→ **EXERCISE PROMPT**:
Beginning with the line that contains "You are a GUI", reproduce every line through the end of the records below exactly, and leave the pictures out.

→ **GIVEN DATA**:

----

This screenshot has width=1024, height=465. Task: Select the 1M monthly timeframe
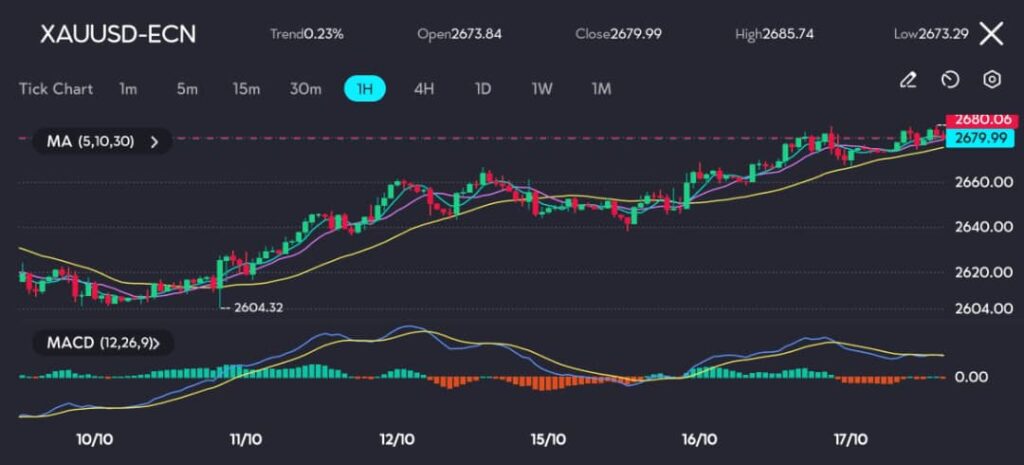[x=601, y=89]
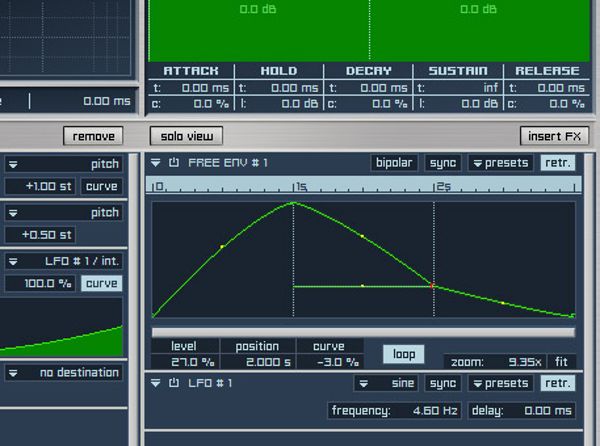Toggle the LFO #1 power icon
600x446 pixels.
coord(173,383)
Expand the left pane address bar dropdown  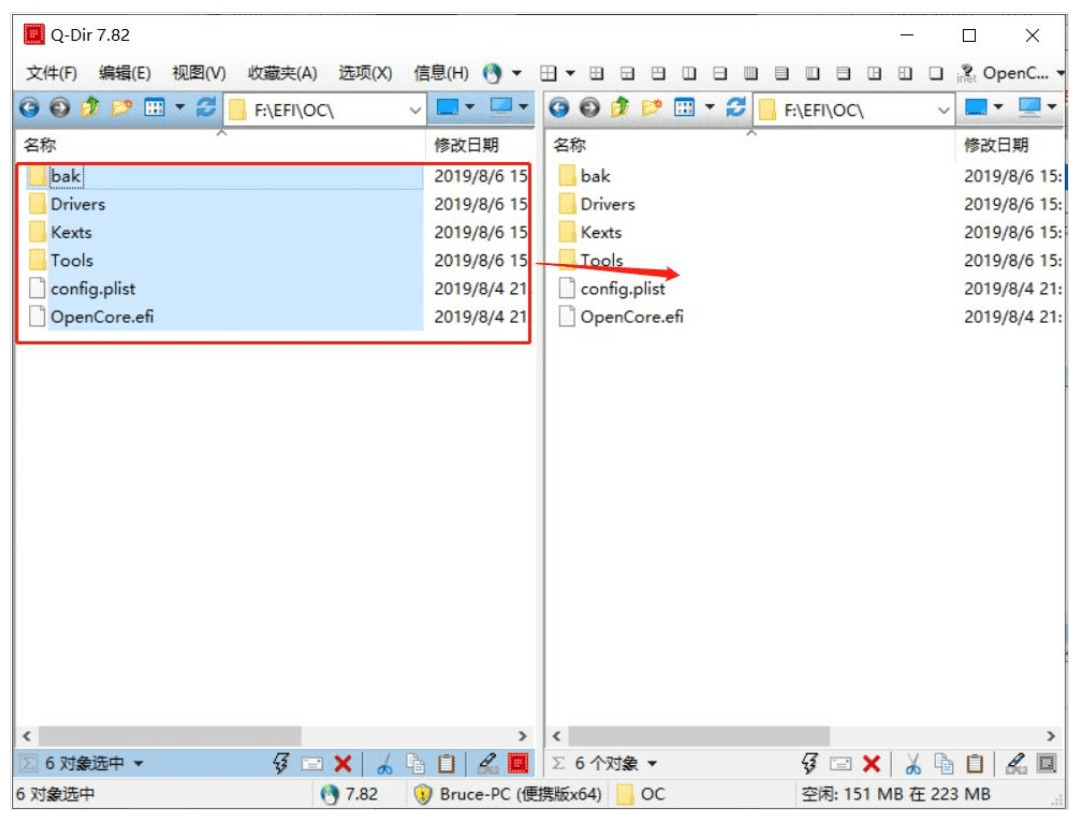416,109
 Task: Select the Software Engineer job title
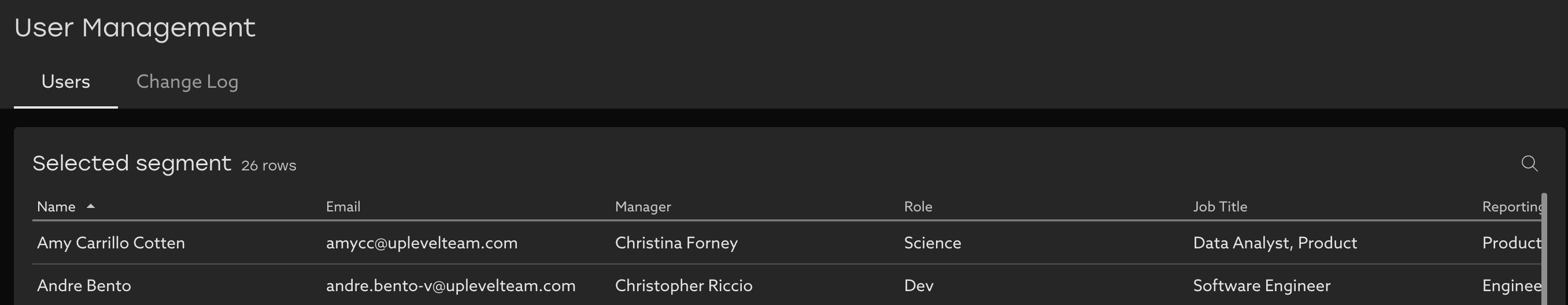coord(1261,285)
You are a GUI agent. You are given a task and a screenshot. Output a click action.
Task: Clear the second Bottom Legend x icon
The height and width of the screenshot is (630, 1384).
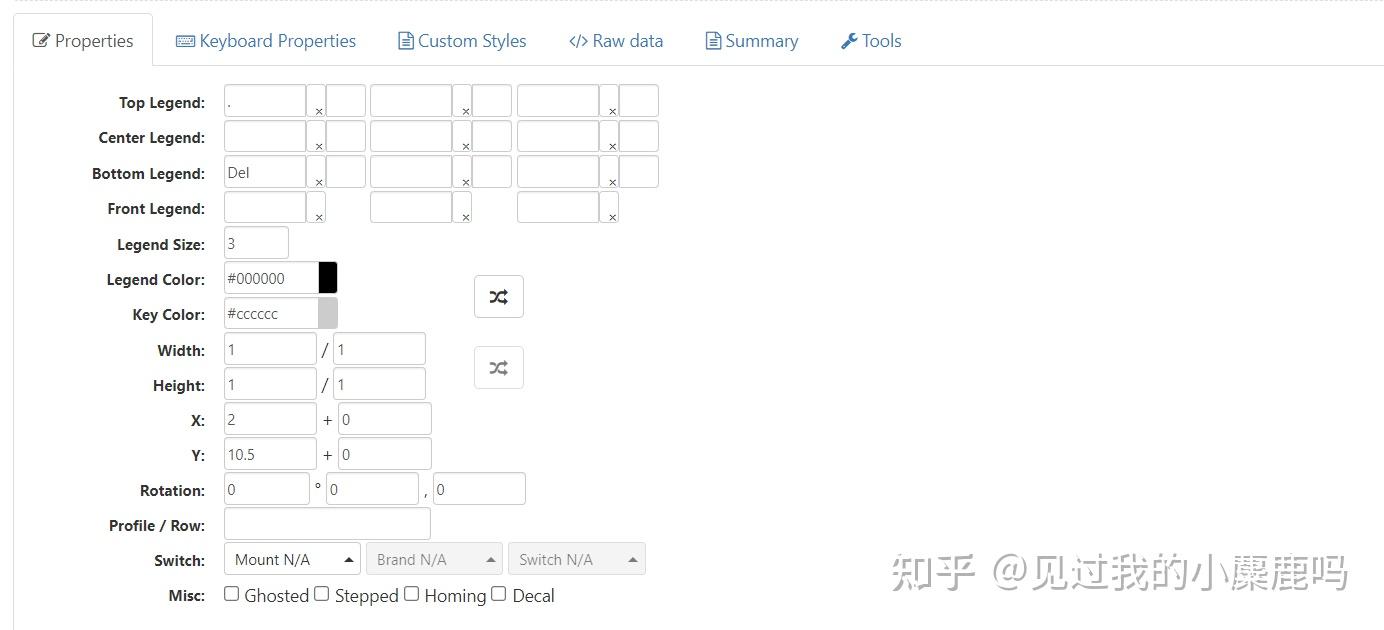465,181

----

→ **RESULT OF THIS TASK**:
You are a GUI agent. You are given a task and a screenshot. Output a click action.
Task: Clear the second Bottom Legend x icon
The height and width of the screenshot is (630, 1384).
465,181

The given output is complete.